Middle East Quarterly

Spring 2006

Volume 13: Number 2

The Shahids: Islam and Suicide Attacks

Since the early 1980s, the world has witnessed many instances of the grotesque instrument of suicide bombings, spreading death, destruction, and fear. It is, therefore, essential to understand the terrorist organizations that adopt this method of waging war. Shay’s study on shahids (Islamic martyrs) is a timely investigation into this subject that should be widely read.

As Shay notes, suicide terror is not a new phenomenon, nor is it entirely located within the extremist culture of political Islam. Two of the most prominent individual victims of suicide bombings were Rajiv Gandhi, a former prime minister of India, killed in 1991 by a Tamil female bomber during a political rally in the midst of an election campaign, and similarly, Sri Lankan president Primadasa, assassinated in 1993.

Shay’s book includes a useful historical survey of Islamic suicide bombings taking the readers all the way back to the eleventh century Hassan as-Sabah in his famous fortress, “Alamut,” on the shores of the Caspian Sea. Sabah organized the secret order of the Hashshashin (Assassins), and his followers, for a while, terrorized centers of political authority across the Middle East in the midst of the Crusades. The Shahids also includes a compilation of recent suicide bombings for anyone wanting to review the record since 9-11. Although Israel has been the most often hit target of suicide bombers, most victims of suicide bombings these days are Iraqi Shi‘ites.

The Tamil Tigers, waging war against Sri Lankan authorities to establish an independent Tamil entity on the island, were primarily responsible for being the first to employ suicide bombings as their weapon of terror. Other terrorist organizations such as the Workers’ Party of Kurdistan (PKK) in Turkey, the Chechen rebels in Chechnya and Russia, and jihadi groups based in Pakistan responsible for terrorist strikes inside Jammu and Kashmir within India, adopted the Tamil innovation of suicide bombings to sow fear in the mistaken belief that their respective causes can succeed as a result.

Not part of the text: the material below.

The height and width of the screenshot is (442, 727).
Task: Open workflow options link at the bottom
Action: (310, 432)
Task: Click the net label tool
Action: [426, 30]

Shay has filled an essential gap in our understanding of suicide bombings as a modern political phenomenon and, moreover, armed with religious justifications when it comes to Muslim terrorism. His book begs the question, however, in what manner will Muslims repudiate both the politics of jihadi terrorism and the use of Islam to justify a crime that no religion worth its name can legitimate or defend. But that is a book only to be written when Muslims will have recovered their faith tradition from the perversions it has been subjected to by men in religious garbs such as Ayatollah Khomeini or the blind sheikh Omar Abdel Rahman.